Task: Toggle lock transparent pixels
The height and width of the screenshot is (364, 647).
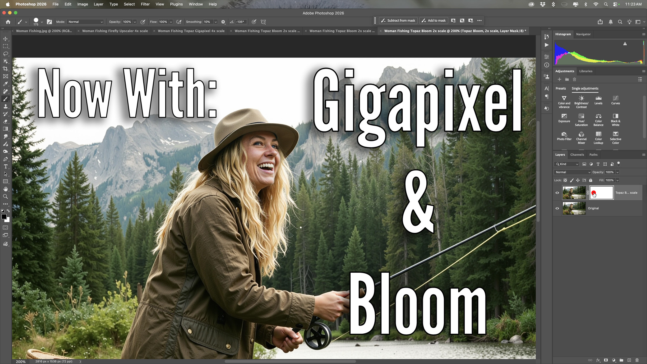Action: click(565, 180)
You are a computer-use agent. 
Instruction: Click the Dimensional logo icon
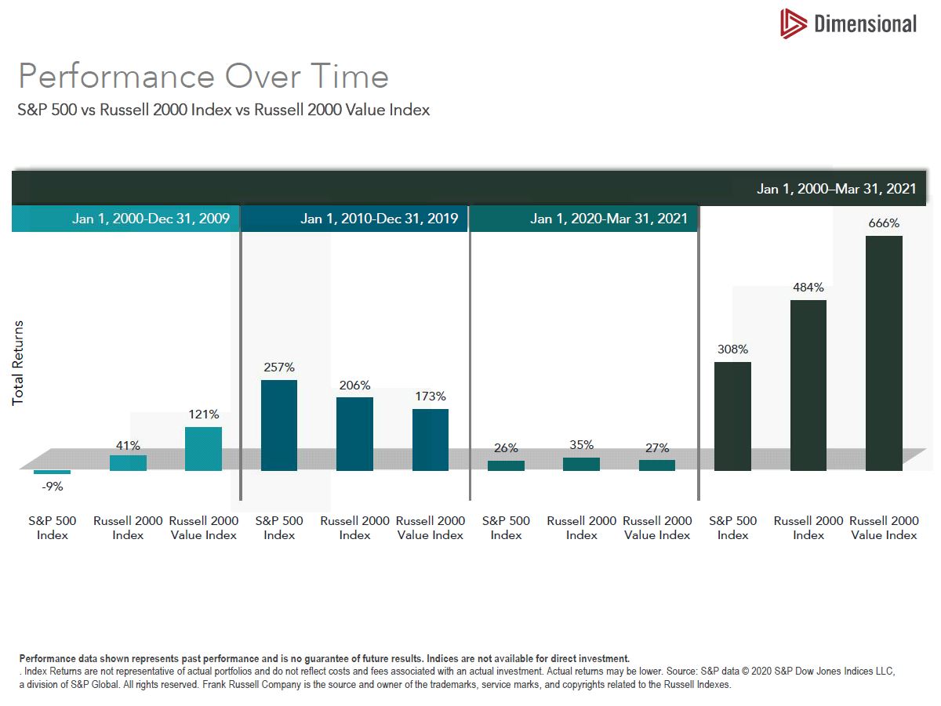coord(793,24)
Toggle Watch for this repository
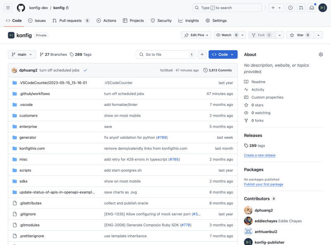Viewport: 331px width, 245px height. (227, 35)
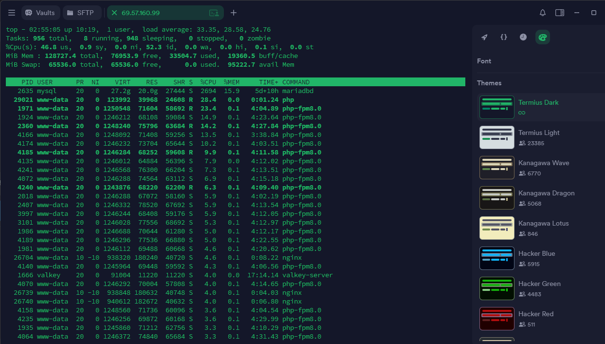Close the 69.57.160.99 session tab
The image size is (605, 344).
click(x=114, y=13)
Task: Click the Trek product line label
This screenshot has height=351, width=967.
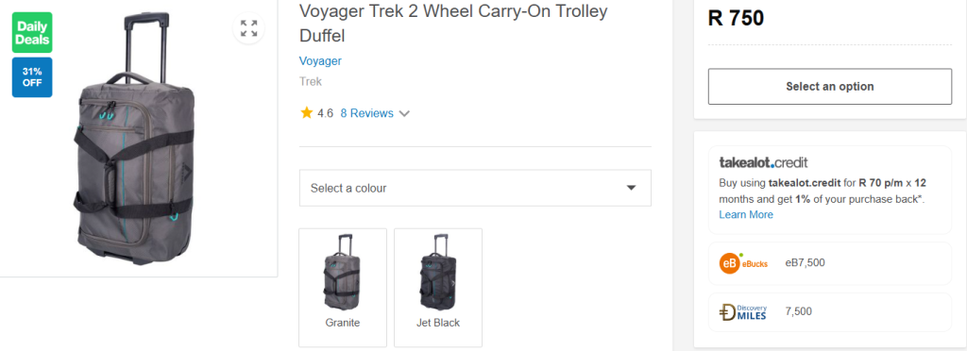Action: (310, 81)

## Job
Reproduce all of the data above word for word, leaving out the pictures.

## The result
Task: Toggle lock transparent pixels
The height and width of the screenshot is (364, 647).
Action: click(565, 180)
You are a computer-use agent. 
Instruction: Click the Dimensional logo icon
coord(793,24)
Toggle Watch for this repository
Viewport: 331px width, 245px height. (227, 35)
Close the 69.57.160.99 session tab
The image size is (605, 344).
click(x=114, y=13)
Task: Click the Trek product line label
This screenshot has height=351, width=967.
Action: (310, 81)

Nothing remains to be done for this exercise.